__EXTRACTED INFORMATION__
:::

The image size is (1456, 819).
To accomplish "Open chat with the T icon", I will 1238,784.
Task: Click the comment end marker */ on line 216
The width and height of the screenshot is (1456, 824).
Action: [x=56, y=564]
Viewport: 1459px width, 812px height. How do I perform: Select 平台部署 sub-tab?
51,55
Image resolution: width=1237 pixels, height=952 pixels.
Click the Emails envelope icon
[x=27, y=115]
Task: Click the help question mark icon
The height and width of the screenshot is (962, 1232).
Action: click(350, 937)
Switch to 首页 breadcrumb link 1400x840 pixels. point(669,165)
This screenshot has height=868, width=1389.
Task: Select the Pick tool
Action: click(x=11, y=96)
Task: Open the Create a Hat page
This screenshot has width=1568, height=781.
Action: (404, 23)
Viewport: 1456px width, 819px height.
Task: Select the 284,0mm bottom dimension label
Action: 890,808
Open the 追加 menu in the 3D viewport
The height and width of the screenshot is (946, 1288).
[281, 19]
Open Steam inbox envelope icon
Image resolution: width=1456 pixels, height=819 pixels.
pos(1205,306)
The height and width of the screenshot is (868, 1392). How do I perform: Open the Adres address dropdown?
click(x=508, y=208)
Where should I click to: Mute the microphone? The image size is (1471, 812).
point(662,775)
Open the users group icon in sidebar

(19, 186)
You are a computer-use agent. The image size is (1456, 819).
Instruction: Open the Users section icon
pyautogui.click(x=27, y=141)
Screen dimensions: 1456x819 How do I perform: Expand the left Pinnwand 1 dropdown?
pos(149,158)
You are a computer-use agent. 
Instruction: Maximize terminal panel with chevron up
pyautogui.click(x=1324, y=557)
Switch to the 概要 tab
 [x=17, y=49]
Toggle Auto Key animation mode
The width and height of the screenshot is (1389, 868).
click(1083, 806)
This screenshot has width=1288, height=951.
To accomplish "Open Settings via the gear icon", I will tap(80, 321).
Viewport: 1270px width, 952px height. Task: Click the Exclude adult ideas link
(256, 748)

:::

__YOUR GOAL__
Each line from the one containing "Screen dimensions: 1456x819" to the final line of the entries above must be returned exactly, and no other line may appear.

__OUTPUT OF THE TASK__
Screen dimensions: 1456x819 How do I perform: Expand the left Pinnwand 1 dropdown?
pos(149,158)
You are a computer-use agent. 
Instruction: Maximize terminal panel with chevron up
pyautogui.click(x=1324, y=557)
Switch to the 概要 tab
 [x=17, y=49]
Toggle Auto Key animation mode
The width and height of the screenshot is (1389, 868).
click(1083, 806)
This screenshot has width=1288, height=951.
To accomplish "Open Settings via the gear icon", I will tap(80, 321).
Viewport: 1270px width, 952px height. Task: Click the Exclude adult ideas link
(256, 748)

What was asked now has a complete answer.